If, therefore, outside such place and outside such hours, a Court did. in point of fact, act as a Court, its action was clearly not open to challenge on the ground that it was not an act of the Court. I think there is a good deal of force in Mr. Sen's contention, and I am not, therefore, inclined to hold that merely because the Munsif accepted the deposit at 6-15 p. M., at his residence, that fact alone would be sufficient to make the deposit bad in law. If the matter rested there, I should have had no hesitation in allowing the appeal, but I am not at all sure that the Munsif actually accepted the deposit. As will appear from the order which he recorded and which I have set out in extenso, it was not an acceptance of the money which was tendered, but a mere direction to the Nazir to hold it in suspense account, so to say, subject to the question of the legality or propriety of the deposit being left open.
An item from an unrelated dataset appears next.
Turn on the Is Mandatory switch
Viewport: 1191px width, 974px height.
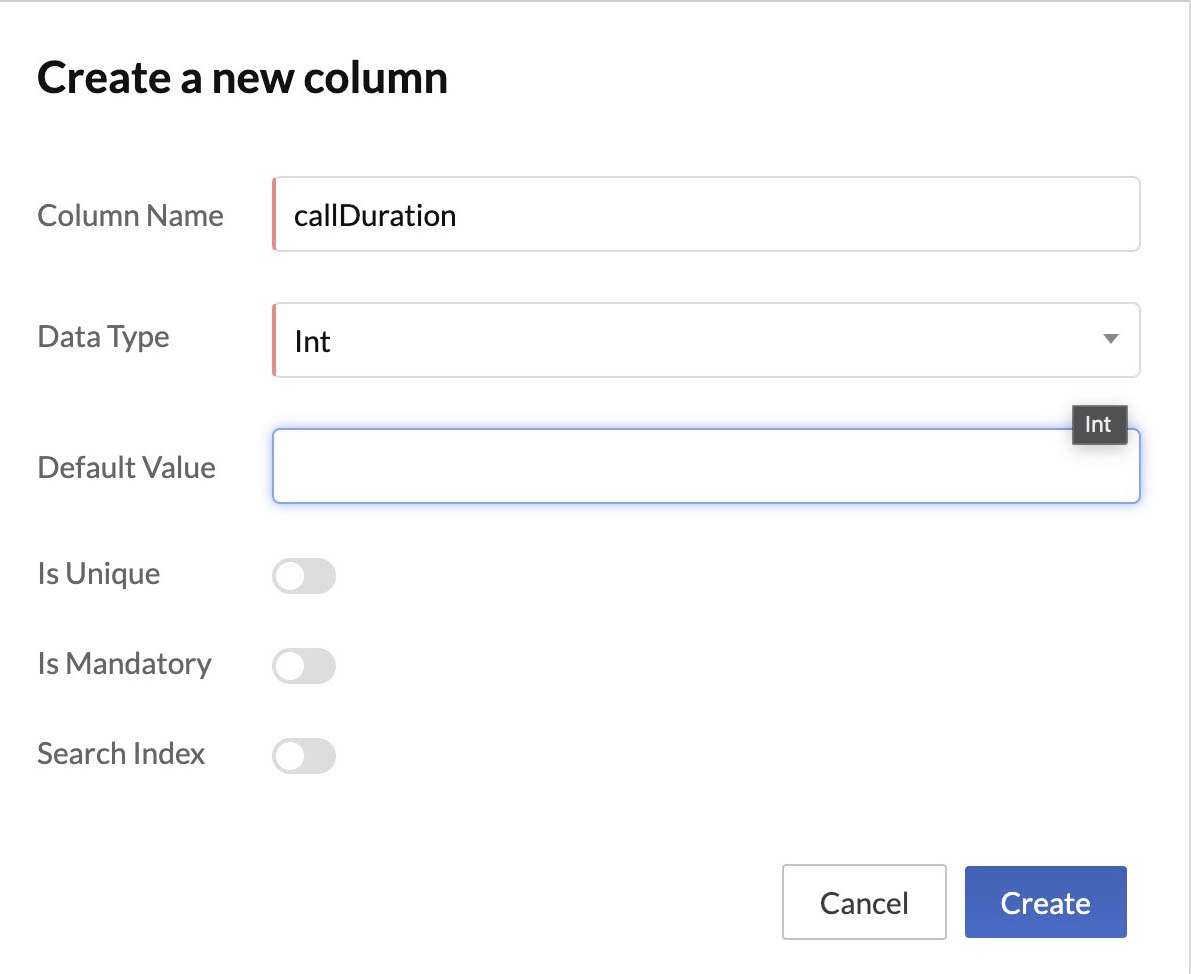coord(303,666)
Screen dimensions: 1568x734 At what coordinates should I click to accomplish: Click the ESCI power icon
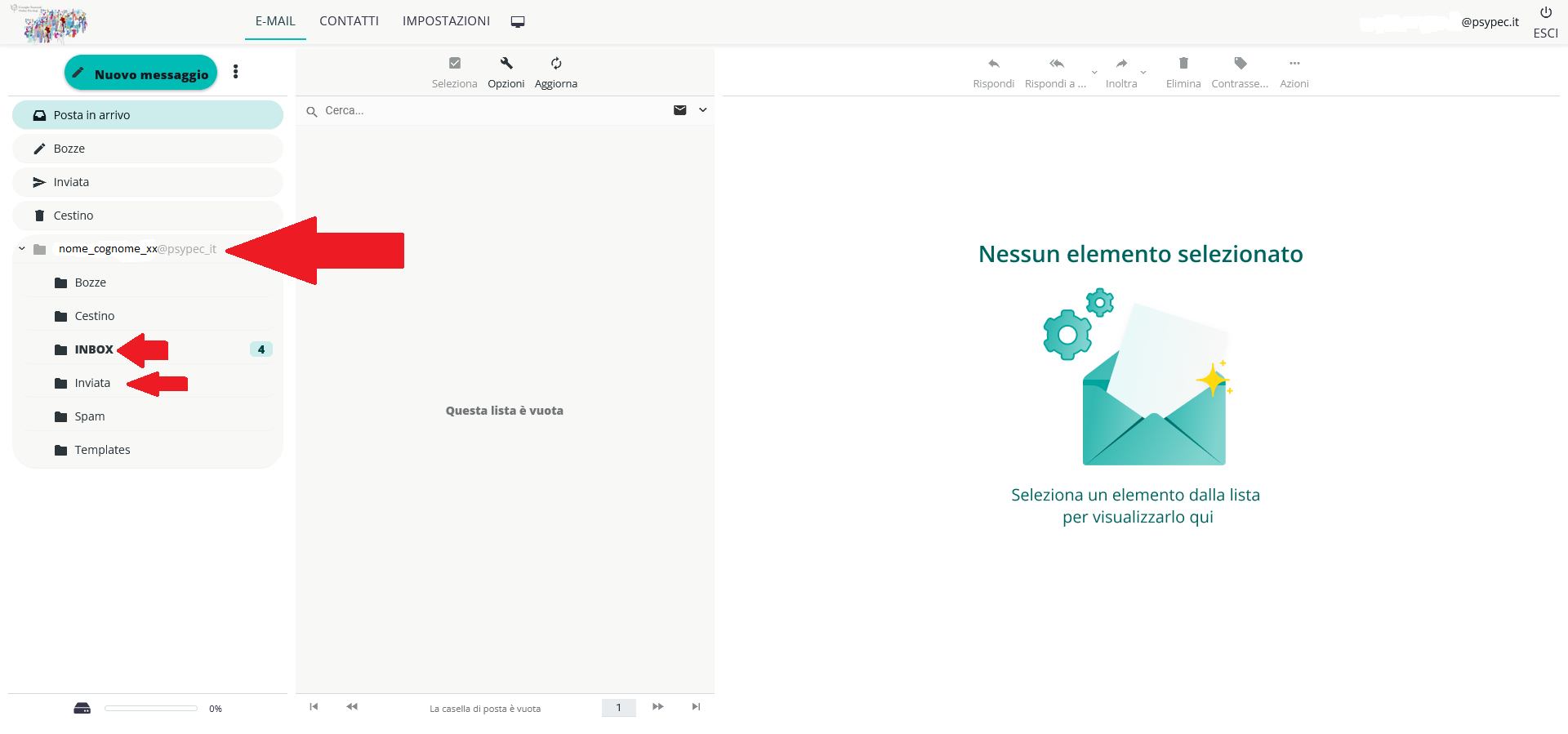(x=1545, y=13)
It cannot be said accordingly that there was an unconditional acceptance of the deposit, or an unconditional deposit cither, as was required by the terms of the decree. The learned Munsif clearly stated in his order that the deposit had been made by the Petitioner at his own risk. That being so, I do not think that there was due compliance with the terms of the decree. The suit accordingly stood dismissed in default of the deposit, and execution could not accordingly proceed. The result is that the appeal is dismissed with costs and the order of the learned District Judge affirmed. Hearing-fee is assessed at one gold mohur.